Beneath this line are entries. Copy the range from the line with "Select current page number 1" to the line with "The height and", ends included, exactly; leave pictures out.

(Data shown Opens)

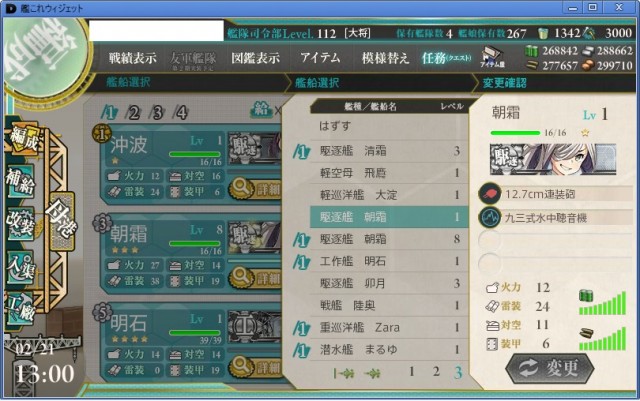
Task: Go to ship list page 2
Action: (436, 372)

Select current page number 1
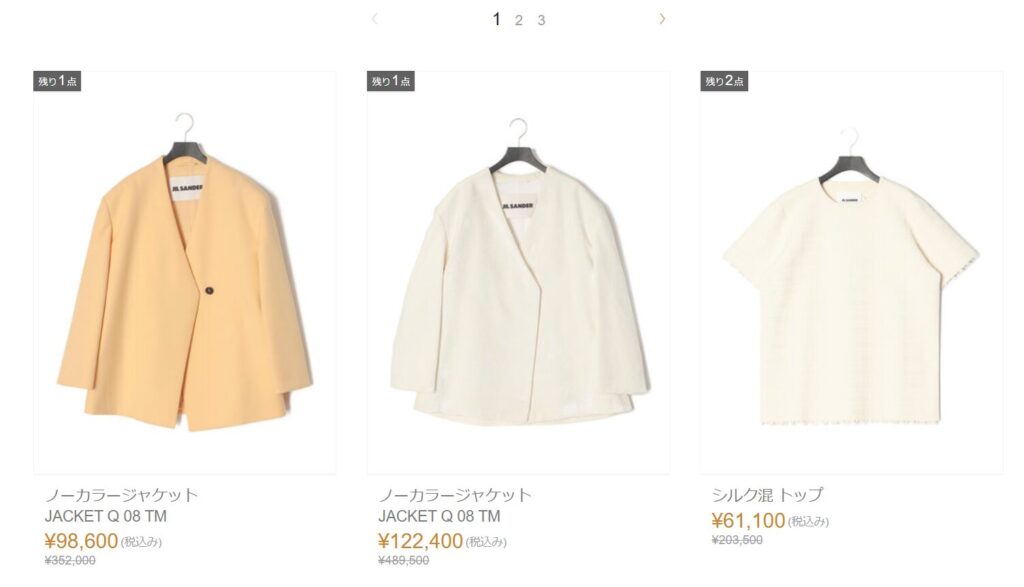tap(496, 20)
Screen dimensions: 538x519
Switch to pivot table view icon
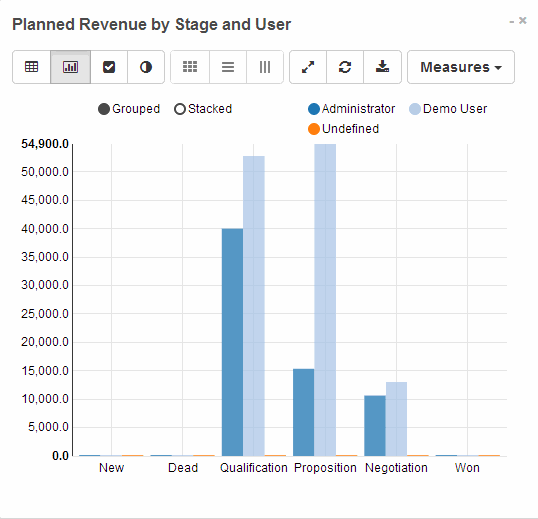point(32,67)
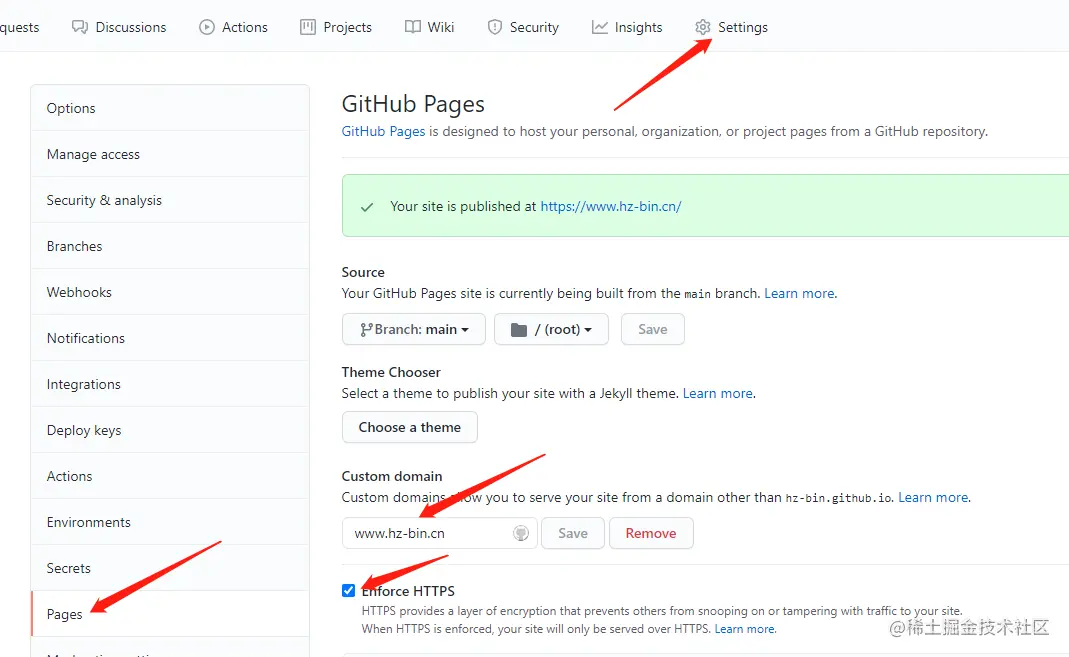Open the Branch: main dropdown
1069x657 pixels.
coord(414,329)
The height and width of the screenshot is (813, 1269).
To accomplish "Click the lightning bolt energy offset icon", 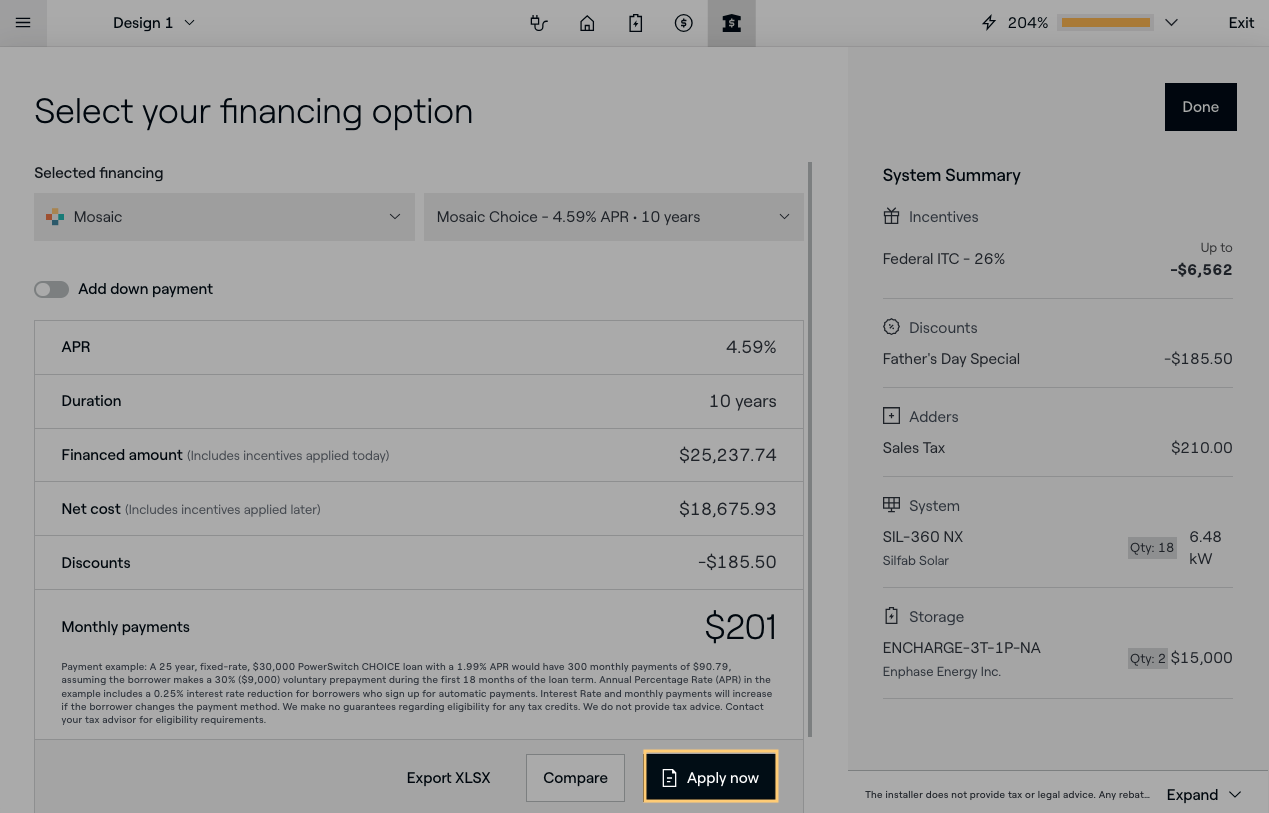I will pyautogui.click(x=989, y=23).
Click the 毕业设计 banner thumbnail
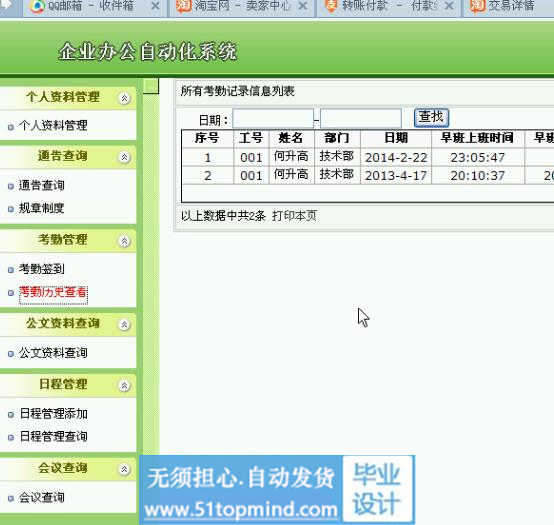 click(377, 489)
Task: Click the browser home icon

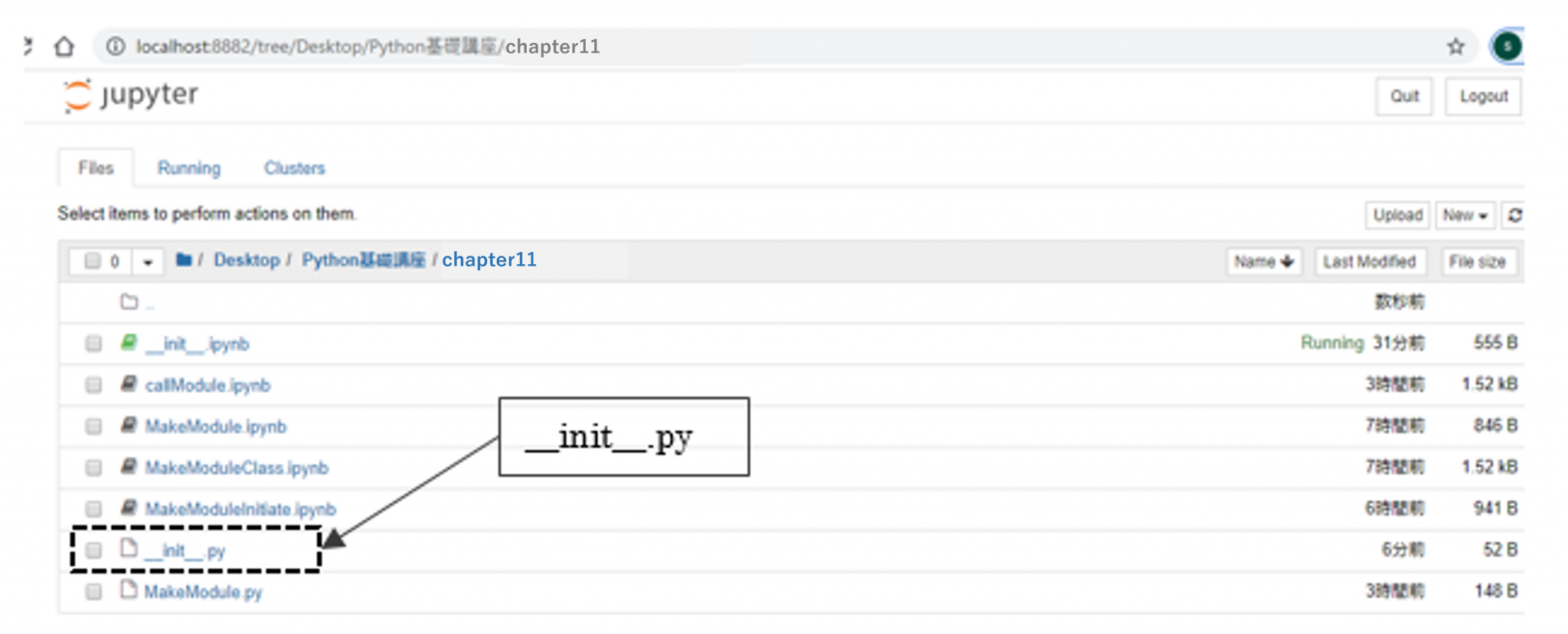Action: tap(64, 47)
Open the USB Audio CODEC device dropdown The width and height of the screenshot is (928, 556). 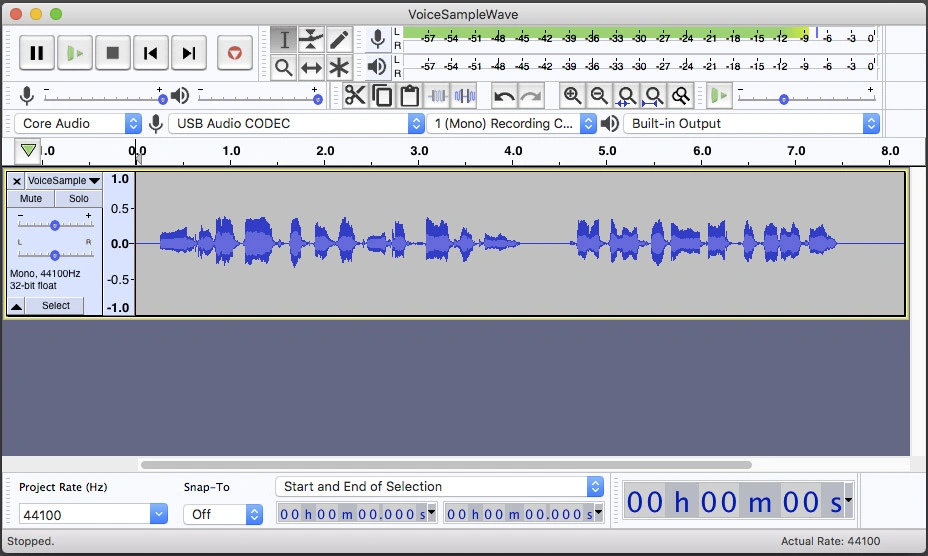297,124
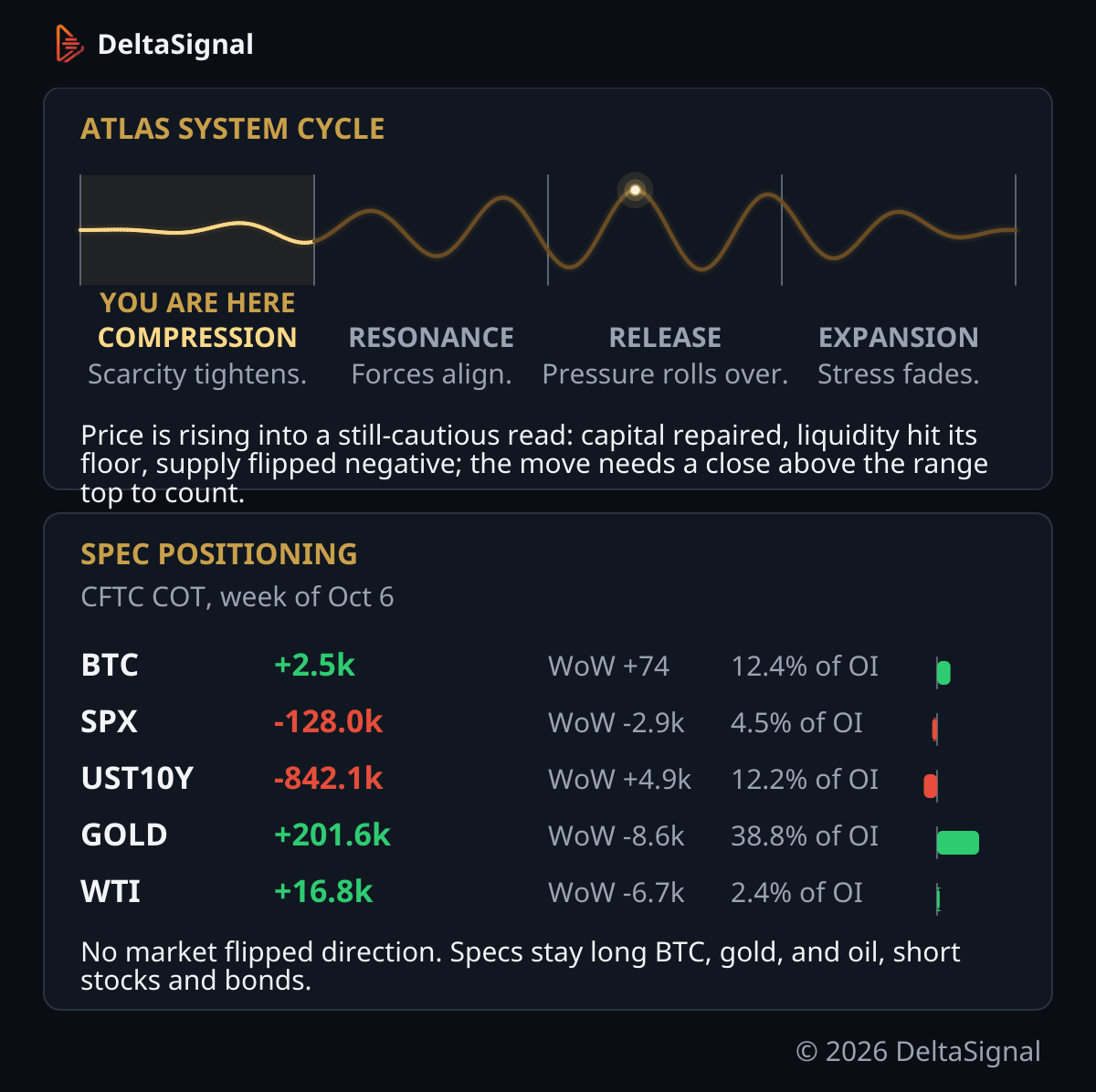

(Data shown Closes)

Completed task =
Select current page number 1
tap(496, 20)
Screen dimensions: 538x519
Switch to pivot table view icon
point(32,67)
Open the Branch: main dropdown
1069x657 pixels.
coord(414,329)
The height and width of the screenshot is (813, 1269).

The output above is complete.